As soon as they get to Paris, Julia is at a loss as to what to do with herself. She finds the then normal life of a diplomat's wife boring. Hobbies like millinery, and bridge lesson just don't fill the bill. Julia's got more on the ball than that. There's a quasi-montage of Julia trying to figure out what to do with herself while Paul is at work. This is comforting to those of us who have struggled the hard way to find our calling in this life. "Shouldn't I have SOMEthing to DOooooo?" She intones to her hubby over yet another sumptuous restaurant dinner.
Paul says, "Well, what do you like to do?" "Eat!", she laughs while sticking another forkful into her mouth.
Eventually, Julia makes her way to Le Cordon Bleu cooking school. She doesn't impress the all male students and staff at first. And she's convinced the matronly administrator hates her. But, she practices hard at home. There's a great scene with Julia chopping away on some onions at home. It's not till the camera pans back that you see the mountain of chopped onions! Paul comes up the kitchen stairs only to be beaten back by the overwhelming odor.
We also get to see how Julia came to work with her two collaborators, Simone Beck and Louise Bertholle. They met in the powder room at an Embassy function. Bertholle is portrayed as a lightweight collaborator, so much so that Simone ("Simca") and Julia cut her share of the book profits to 18%. I'm not sure how Mme. Bertholle's family feels about that. The story of how the book came to be could be its own movie, I think. There was a very long delay, over a decade?, between their working on it and finding an enthusiastic publisher.

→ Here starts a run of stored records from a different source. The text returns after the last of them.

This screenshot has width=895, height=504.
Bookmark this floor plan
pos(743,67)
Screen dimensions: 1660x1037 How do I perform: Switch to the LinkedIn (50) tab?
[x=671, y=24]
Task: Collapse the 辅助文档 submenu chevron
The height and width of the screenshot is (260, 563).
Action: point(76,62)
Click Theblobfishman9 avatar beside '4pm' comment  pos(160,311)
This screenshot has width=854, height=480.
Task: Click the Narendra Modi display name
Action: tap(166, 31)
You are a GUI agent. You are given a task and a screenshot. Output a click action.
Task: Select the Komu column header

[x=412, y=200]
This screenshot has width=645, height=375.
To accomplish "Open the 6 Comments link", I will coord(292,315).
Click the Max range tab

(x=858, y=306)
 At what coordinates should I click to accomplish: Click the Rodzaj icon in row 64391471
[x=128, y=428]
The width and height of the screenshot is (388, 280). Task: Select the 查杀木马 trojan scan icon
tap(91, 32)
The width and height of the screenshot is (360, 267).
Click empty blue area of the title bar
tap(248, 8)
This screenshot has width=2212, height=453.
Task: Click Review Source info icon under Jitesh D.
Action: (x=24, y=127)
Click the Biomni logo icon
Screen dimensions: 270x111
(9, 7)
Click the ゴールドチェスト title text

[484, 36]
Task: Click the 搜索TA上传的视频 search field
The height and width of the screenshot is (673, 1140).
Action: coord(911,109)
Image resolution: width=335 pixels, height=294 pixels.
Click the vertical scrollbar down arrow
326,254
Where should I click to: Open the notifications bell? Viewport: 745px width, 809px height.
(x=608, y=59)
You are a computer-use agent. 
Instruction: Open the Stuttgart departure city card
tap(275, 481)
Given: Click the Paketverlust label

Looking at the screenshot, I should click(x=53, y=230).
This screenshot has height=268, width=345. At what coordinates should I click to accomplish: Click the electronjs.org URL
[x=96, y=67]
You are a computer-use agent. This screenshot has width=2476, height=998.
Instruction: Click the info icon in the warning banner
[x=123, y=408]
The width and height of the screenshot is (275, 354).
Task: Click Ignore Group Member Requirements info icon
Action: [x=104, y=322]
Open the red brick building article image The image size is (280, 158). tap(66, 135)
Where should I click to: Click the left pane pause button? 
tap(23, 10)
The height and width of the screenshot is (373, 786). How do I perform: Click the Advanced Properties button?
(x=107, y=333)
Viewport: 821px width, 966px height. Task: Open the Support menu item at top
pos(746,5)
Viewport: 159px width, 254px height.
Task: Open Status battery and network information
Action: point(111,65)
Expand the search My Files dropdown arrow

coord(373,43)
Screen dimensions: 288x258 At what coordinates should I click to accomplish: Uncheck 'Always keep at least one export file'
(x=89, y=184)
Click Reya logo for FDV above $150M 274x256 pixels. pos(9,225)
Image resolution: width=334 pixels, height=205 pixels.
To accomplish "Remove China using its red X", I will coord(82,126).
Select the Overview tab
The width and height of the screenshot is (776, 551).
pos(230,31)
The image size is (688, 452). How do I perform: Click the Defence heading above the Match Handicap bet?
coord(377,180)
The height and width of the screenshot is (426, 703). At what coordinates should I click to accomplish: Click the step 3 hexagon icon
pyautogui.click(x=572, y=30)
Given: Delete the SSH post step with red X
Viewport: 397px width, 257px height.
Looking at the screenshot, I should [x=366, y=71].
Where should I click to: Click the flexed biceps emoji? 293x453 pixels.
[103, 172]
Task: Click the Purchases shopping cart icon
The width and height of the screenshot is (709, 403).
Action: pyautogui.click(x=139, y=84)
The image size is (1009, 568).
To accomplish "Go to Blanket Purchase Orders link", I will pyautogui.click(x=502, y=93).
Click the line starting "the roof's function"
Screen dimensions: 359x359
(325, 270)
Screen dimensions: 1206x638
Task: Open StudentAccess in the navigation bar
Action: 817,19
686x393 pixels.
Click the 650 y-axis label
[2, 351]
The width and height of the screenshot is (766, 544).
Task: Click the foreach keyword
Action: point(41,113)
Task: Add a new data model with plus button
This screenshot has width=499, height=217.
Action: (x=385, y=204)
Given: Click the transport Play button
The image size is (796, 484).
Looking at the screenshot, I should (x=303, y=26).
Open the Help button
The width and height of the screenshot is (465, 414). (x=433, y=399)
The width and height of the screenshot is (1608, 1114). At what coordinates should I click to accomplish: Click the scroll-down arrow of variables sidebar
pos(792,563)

Julie, already a pretty good cook and feeling left out of the seemingly more high-flying lives of her friends, finally figures out that she could blog about cooking. Even better, blog about a favorite childhood memory: her mom's copy of Mastering the Art of French Cooking which she absconded with on her last trip home to Texas.
It's not explained how in the film, but Julie also watches the original episodes of The French Chef. Either WNET was rerunning them or Julie was able to get them on video. I would love to know if it's out on DVD now. I have a copy of Julie Powell's book and maybe she says in there.
Also, what movie about Julia Child would be complete without the infamous Dan Akroyd SNL homage? It's here too in all it's gory hilarity.
The main criticism of this movie has been that the modern story is weak. I think that's unfair. Does Julie come across as a little neurotic. Well, yes, especially when contrasted with the feisty Julia Child. But Julie tells her story with all the foibles and uncertainties of the present. Julia on the other hand, had nearly a lifetime to simmer her life and come up with a compelling story. My Life in Paris was published in 1994, I think. That's a good forty years after the fact. You can forget a lot of your angst at birthing something new in that time.
This is clearly a movie born out of love: love of food, love of one's spouse, and love of life. It made me laugh and smile for nearly its two and a half hour running time.
A word about the husbands: we should al be so lucky to find such supportive mates. They may have eaten the drugstore out of TUMs and Alka-Seltzer, but they didn't let their spouses give up on their dreams.